The two gates bracket the pod’s life. A new pod can’t take traffic until the registry has it, and a finished pod can’t be reaped until the registry has let it go. The rollout waits on the registry at the front, cleanup waits on it at the back.
The tradeoff: rollouts now depend on the registry
None of this is free. A plain sync loop is best-effort, but it never blocks a deploy. With readiness gates and finalizers, both rollouts and teardown take a hard dependency on the controller and the external registry. If either is unhealthy, rollouts stall and pods pile up in Terminating.
For service discovery that’s the desired failure. A pod that can’t be registered shouldn’t take traffic, and a pod that can’t be de-registered shouldn’t vanish and leave a dangling endpoint. So reach for this when a stale record actually causes harm, not by default.
A couple of caveats:
- Readiness can flap after registration.
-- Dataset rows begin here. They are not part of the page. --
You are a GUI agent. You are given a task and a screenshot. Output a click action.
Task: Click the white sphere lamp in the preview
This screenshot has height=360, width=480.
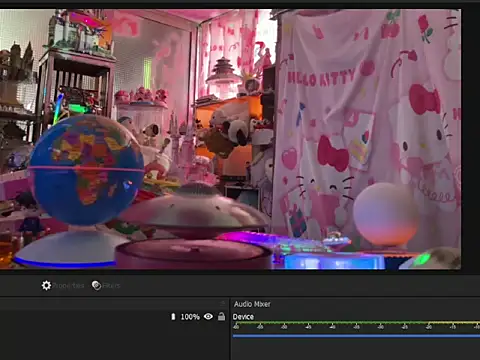point(386,214)
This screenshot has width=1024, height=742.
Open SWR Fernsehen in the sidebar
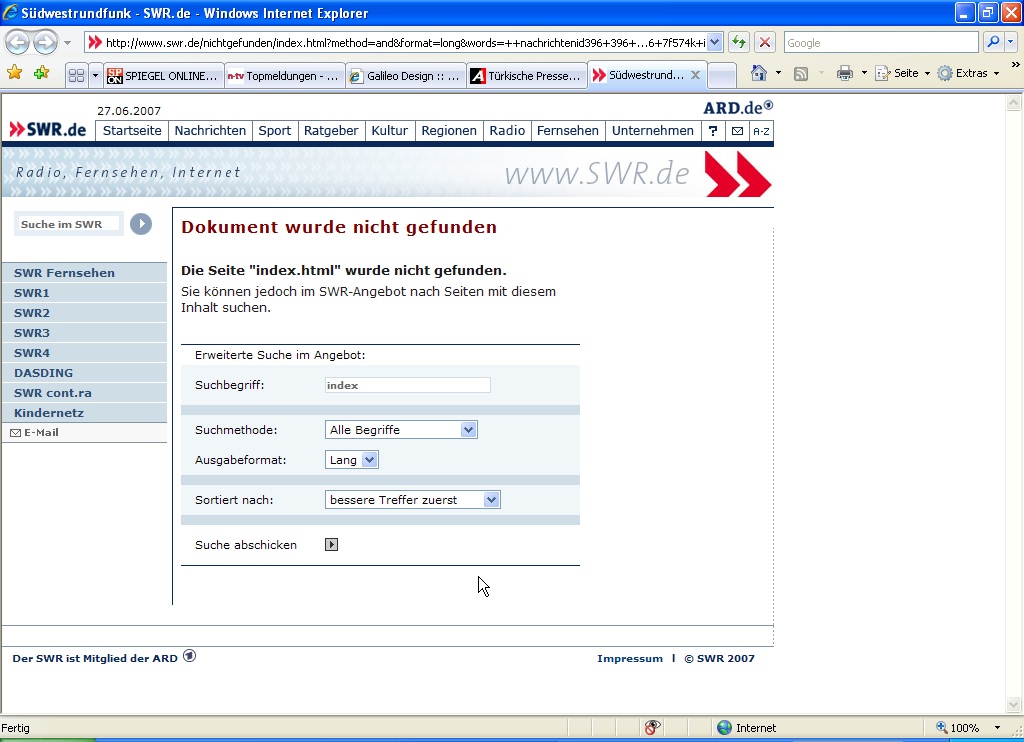tap(64, 273)
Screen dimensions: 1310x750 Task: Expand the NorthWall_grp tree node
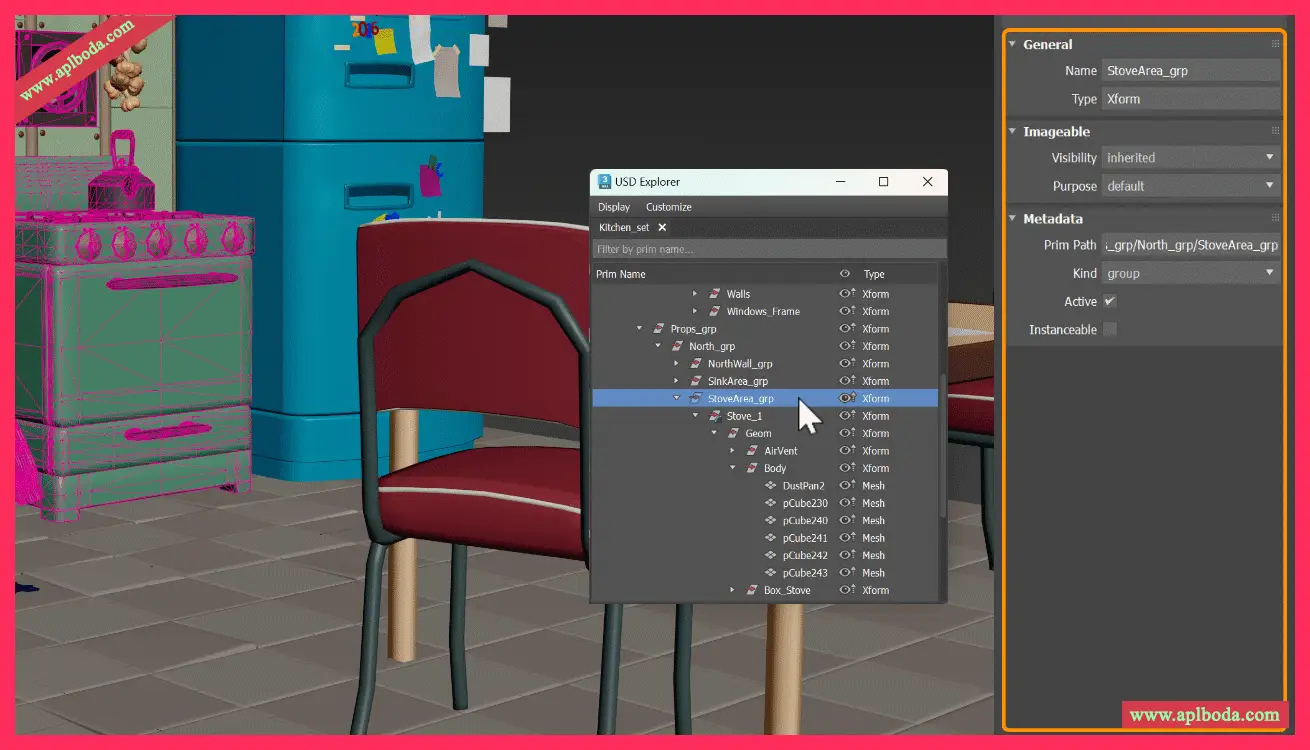pos(677,364)
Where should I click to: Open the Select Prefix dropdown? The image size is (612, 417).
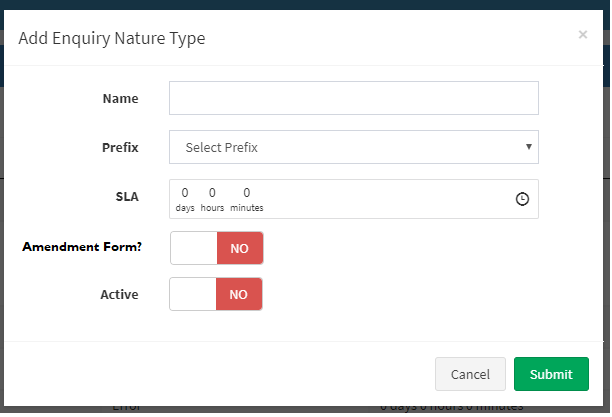353,147
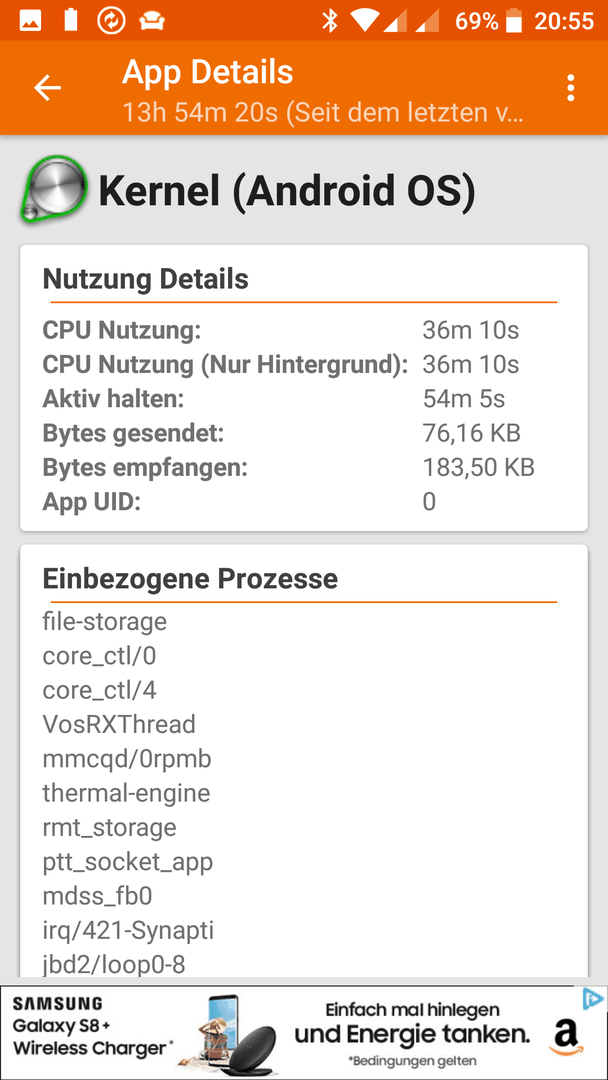Tap the Kernel Android OS app icon
This screenshot has width=608, height=1080.
tap(53, 190)
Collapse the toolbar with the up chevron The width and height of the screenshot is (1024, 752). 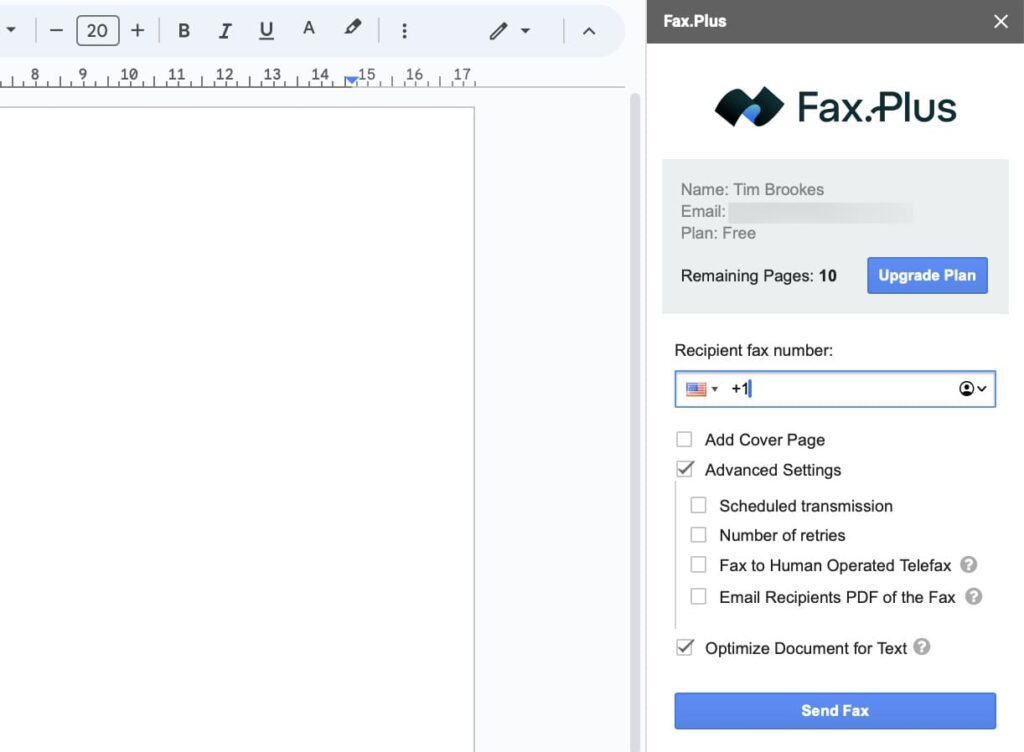coord(589,31)
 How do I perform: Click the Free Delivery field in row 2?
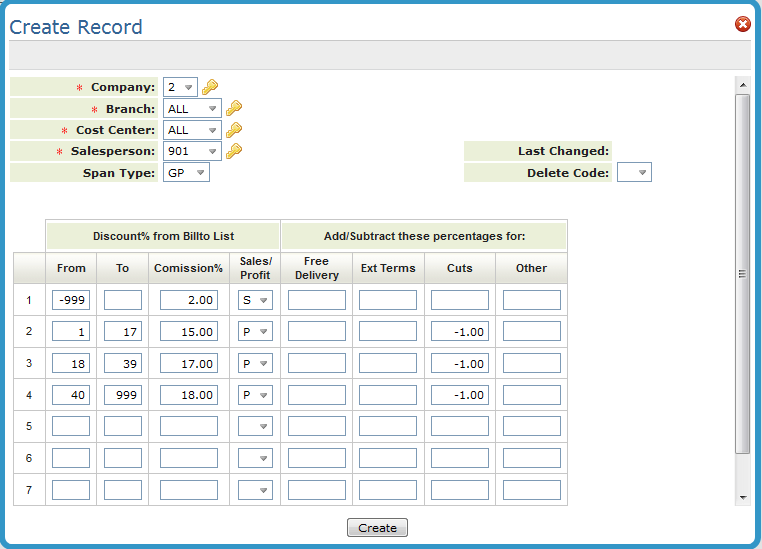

If a running pod’s
ContainersReadygoes back toFalse, the controller should mark that endpoint unhealthy in the registry, the same move as the start of a graceful teardown, so clients stop routing to it. If the registry distinguishes health and registration, don’t de-register it: the pod may recover, and you want it back without churn. If the controller or the registry is unhealthy at that instant, the registry keeps advertising a stale endpoint until things recover, so clients still need to tolerate an endpoint that errors and retry another one. Coordination makes the system resilient but doesn’t remove the need for clients to be defensive. - Finalizers can wedge deletion. The flip side of “the pod can’t disappear until cleanup succeeds” is that a broken controller can leave pods stuck in terminating. That’s a deliberate choice: a stuck delete you can see and alert on beats a silent leak you can’t. But it means the controller that owns the finalizer is now on the critical path for teardown, and you should treat it that way.
- Watching pods is heavier than watching EndpointSlices. EndpointSlices aggregate up to 100 endpoints per object, so the baseline controller watched relatively few of them. This one watches pods, one object each, and pods churn on every status update, not just readiness changes. The informer cache is much larger and the event stream much busier. On a large fleet, that’s real load to size for.
The pattern
Service discovery is just the example. The pattern generalizes to any external system that has to stay in lockstep with Kubernetes data.
A sync loop is a one-way push. It sends updates and hopes they land, and Kubernetes never waits for an answer. A readiness gate and a finalizer turn that push into a handshake: a pod isn’t Ready until registration succeeds, and it isn’t deleted until de-registration does. Kubernetes waits for the acknowledgement. That’s the difference between eventually consistent and in lockstep.